Dziewczyny muszą dotrzeć do stolicy Francji 14 lipca. Pewnie zastanawiacie się, dlaczego. Otóż właśnie tego dnia odbywa się bardzo ważna impreza w Pałacu Elizejskim. Jej gośćmi będą niesłychanie istotne dla naszych Pasztetów osoby, takie jak… Oj, ale bym się wygadała! To niech zostanie tajemnicą. Mam nadzieję, że odkryjecie ją samodzielnie. 

Jak wspomniałam już na samym początku, „Pasztety, do boju!” dodają skrzydeł, pokazują, że w wielu przypadkach „chcieć” znaczy „móc”, że „brzydkie” wcale, ale to wcale, nie oznacza „gorsze”. Nie szata zdobi człowieka. Trzy Pasztety są tego idealnym przykładem. Mogę się założyć, że wielu czytelników chciałoby je poznać (oczywiście włączając w to mnie). A przecież dziewczyny do ładnych nie należały.
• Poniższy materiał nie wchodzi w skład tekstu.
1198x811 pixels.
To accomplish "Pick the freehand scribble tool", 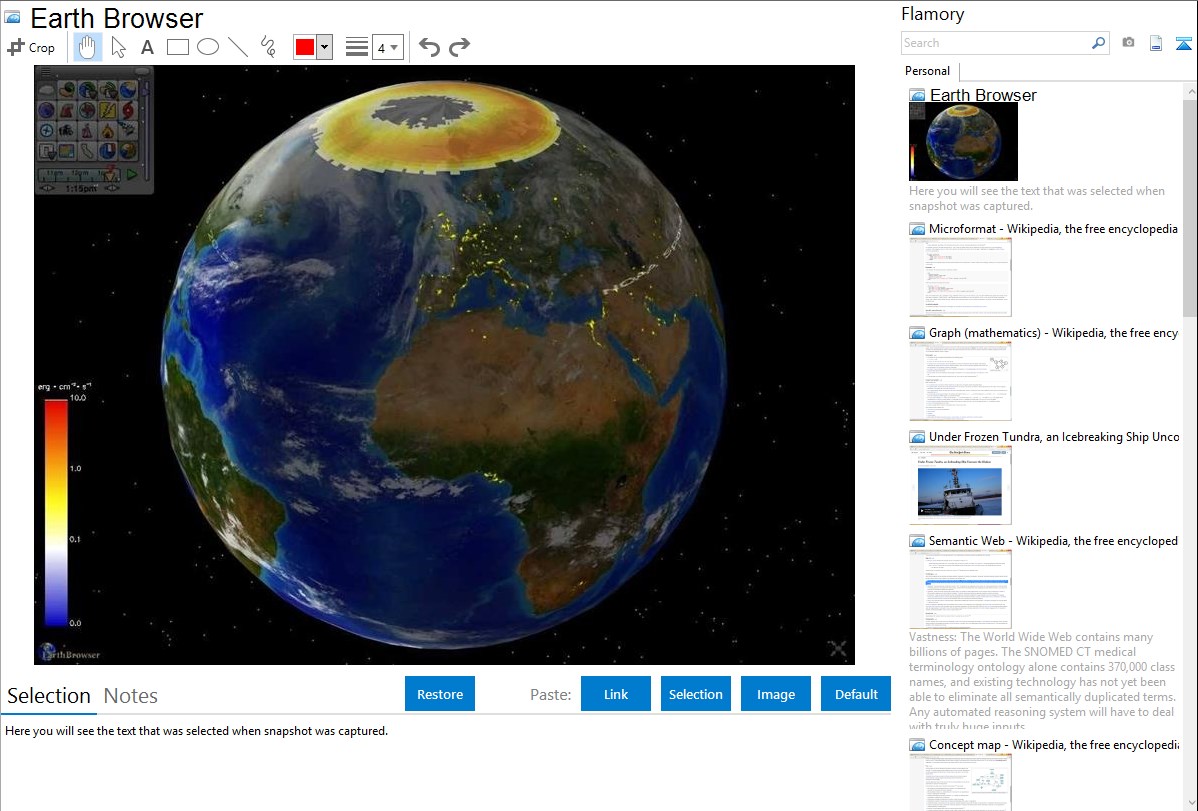I will [x=268, y=47].
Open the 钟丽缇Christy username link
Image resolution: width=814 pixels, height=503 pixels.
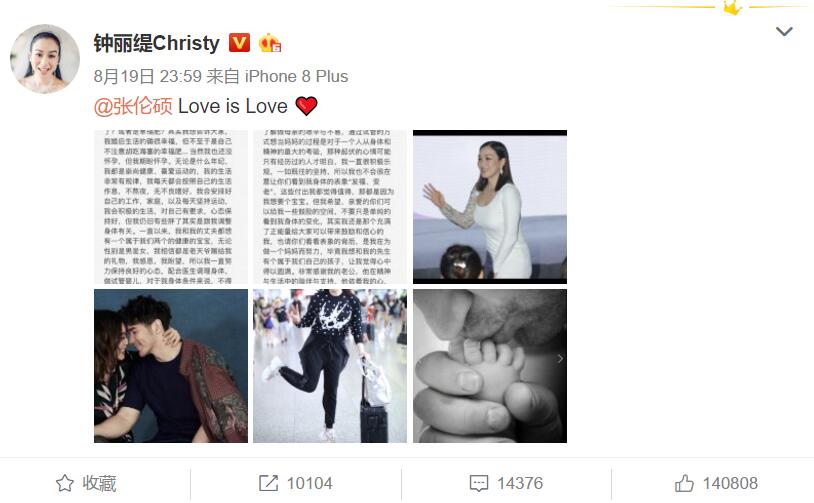click(157, 43)

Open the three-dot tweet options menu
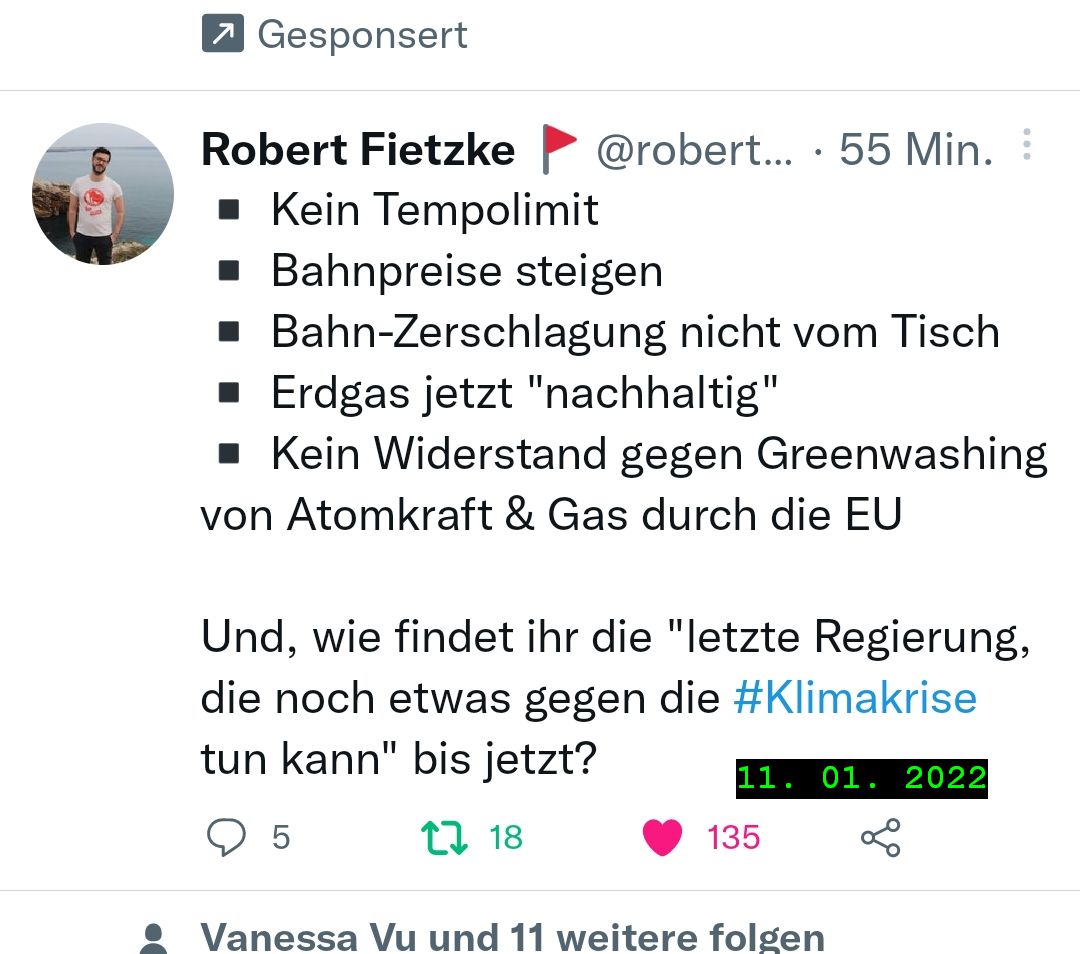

Każdy, kto sięgnie po „Pasztety, do boju!” nie zaprzeczy temu, że Clémentine Beauvais jest po prostu mistrzynią! Idealnie wskoczyła w skórę prawie szesnasto-letniej Mireille, o czym świadczy (nienadużywany) język nastolatków. Nie ma się co dziwić temu, że została okrzyknięta gwiazdą francuskiej literatury młodzieżowej. A, wspomnę jeszcze nawiasem, że pojawi się tutaj kilka brzydkich wyrazów, ale to nie jest aż tak istotne. Oczywiście pamiętajmy, że nie należy ich powtarzać!


Okładka książki wykonana przez niepowtarzalną Gosię Herbę jest taka sama, jak treść lektury, czyli fantastyczna! Znakomicie oddaje klimat towarzyszący czytaniu „Pasztetów”, można by nawet powiedzieć, że już po pierwszym rzuceniu okiem udziela się nam adrenalina bohaterek. A, i jeszcze jedno. Grzbiet i okładka wyróżniają się wśród innych, nie tylko ze względu na kolory!

A Wy sięgnijcie po tę pozycję i pozwólcie dodać sobie skrzydeł!